→ DOCUMENT TEXT

Patient selection for spinal cord stimulation


Patient selection is the most important aspect for impacting a good outcome in those who undergo SCS. The most relevant issues are patient characteristics, and disease state causing the pain syndrome.


Patient characteristics


Several factors are predictive of a potential poor outcome in SCS. While these factors do not indicate an absolute contraindication, they should be considered carefully in the decision process to implant a patient.



  • 1.

    Abuse or abnormal behavior with opioids suggesting abuse or diversion.



    • a.

      Dose escalation without doctor’s consent.


    • b.

      Lost or stolen prescriptions.


    • c.

      Early refill requests.


    • d.

      Doctor shopping.



  • 2.

    Presence of psychiatric and psychological disease.



    • a.

      Untreated severe depression or anxiety.


    • b.

      Untreated psychosis.


    • c.

      Personality disorders such as borderline disorder.



  • 3.

    Inability to understand risks and benefits of SCS.


  • 4.

    Presence of bleeding abnormalities.



    • a.

      Presence of drugs that impact bleeding.


    • b.

      Disease states that lead to increased risk.



  • 5.

    Presence of infection at the site of implant or systemically.


  • 6.

    Physician impression that the patient is a poor candidate.

→ DATASET
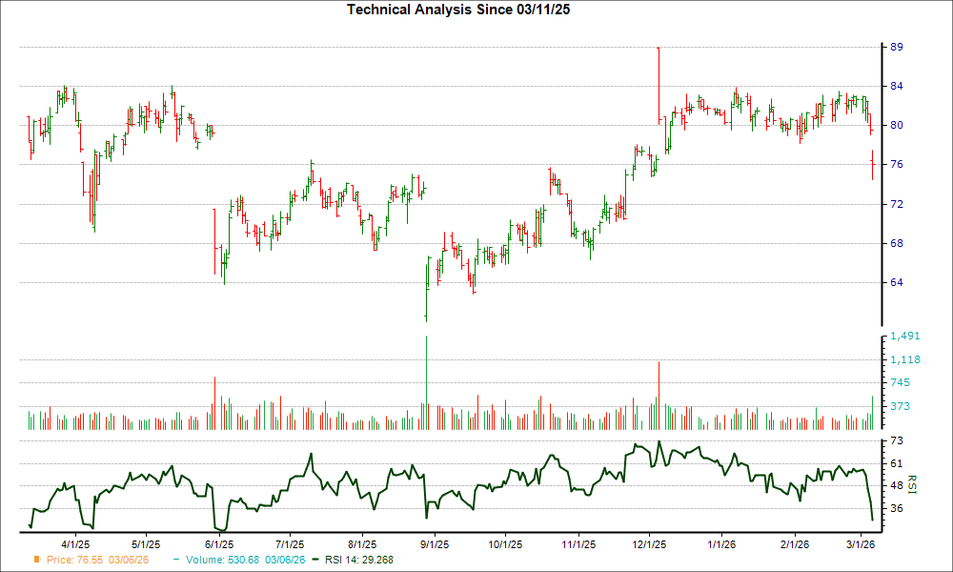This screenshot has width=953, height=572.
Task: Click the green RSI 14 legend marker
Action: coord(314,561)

---

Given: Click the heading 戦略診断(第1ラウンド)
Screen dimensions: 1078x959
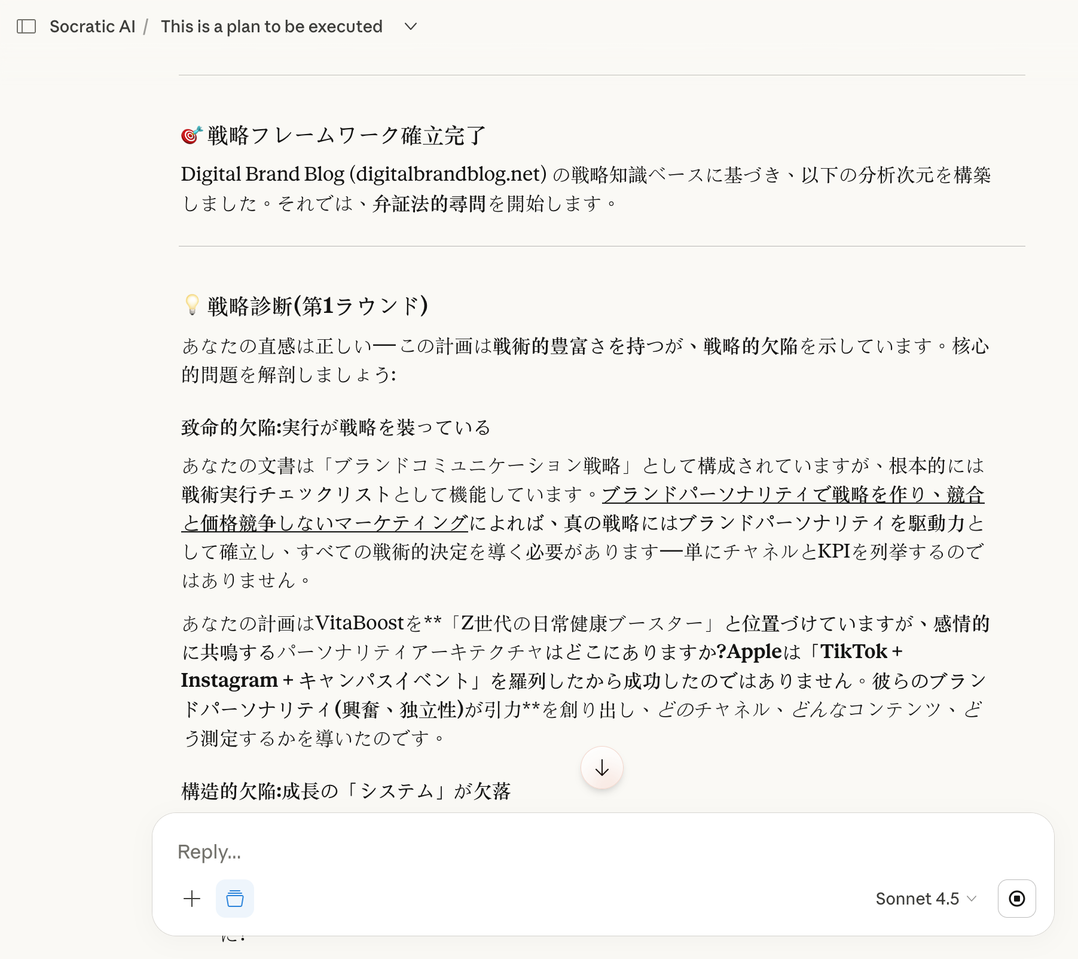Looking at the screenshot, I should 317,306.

→ PARTS OF THE EXERCISE
1. In the text on patient selection for spinal cord stimulation, what are the two most relevant issues?
2. Return the stretch of the patient selection text from "Several factors are" through "without doctor’s consent.".
3. Please extend the text on patient selection for spinal cord stimulation from where it stops.

→ RESULTS FOR THE EXERCISE
1. Patient characteristics and the disease state causing the pain syndrome.

2.
Several factors are predictive of a potential poor outcome in SCS. While these factors do not indicate an absolute contraindication, they should be considered carefully in the decision process to implant a patient.



  • 1.

    Abuse or abnormal behavior with opioids suggesting abuse or diversion.



    • a.

      Dose escalation without doctor’s consent.

3.
Disease-specific characteristics


The other major issue involved in the selection process is choosing the patient with the proper disease state and indication. Published literature has evolved on several patient groups who have undergone stimulation with both successful and less than optimal results. We can learn from this information to select patients in a more informed manner. This is also helpful to identify patients who are less likely to have an optimal outcome. The best outcomes may be expected in patients who have pain characterized by burning, crawling, stabbing, or shooting pain in the extremities after spinal surgery, those with spinal nerve entrapment from mechanical spinal diseases, complex regional pain syndrome type I and II, peripheral nerve injury, and painful neuropathies of various causes. Another group who have shown great promise are those that suffer from refractory angina, ischemic pain of the extremity, and pain related to peripheral vascular disease or vasospasm. Axial back pain once mystified the interventional pain physician and played a major role in SCS failure. With the advent of new percutaneous arrays, paddle multicolumn arrays, and combined epidural and peripheral nerve stimulation, more modern studies are reporting improved results, decreased opioid consumption, and improved return to work and to active duty in the armed services. Many other patient groups have been reported to be successfully treated with spinal cord stimulation, including intercostal neuralgia, spinal cord injury, focal peripheral nerve injury, phantom pain or neuropathic pain after trauma, and chest wall pain.


The achievement of parasthesia in the area of pain is thought to be an essential component in achieving a good outcome with relief of pain. In some patients, a good area of stimulation coverage is achieved, but pain relief is not achieved to a degree that would lead to an acceptable outcome by the patient. In some cases, the physician may be able to predict a probable failure of the implantable theory. Patient groups who have a less than optimal chance of a good outcome include those with spinal cord injury, central pain after stroke or traumatic brain injury, perirectal pain, pelvic pain, and nerve root transaction or brachial plexus or lumbar plexus injury.


Once the patient is selected for an epidural stimulator placement, the physician should be adept at placing the lead, anchoring the lead, and placing the generator. The next section will review these concepts.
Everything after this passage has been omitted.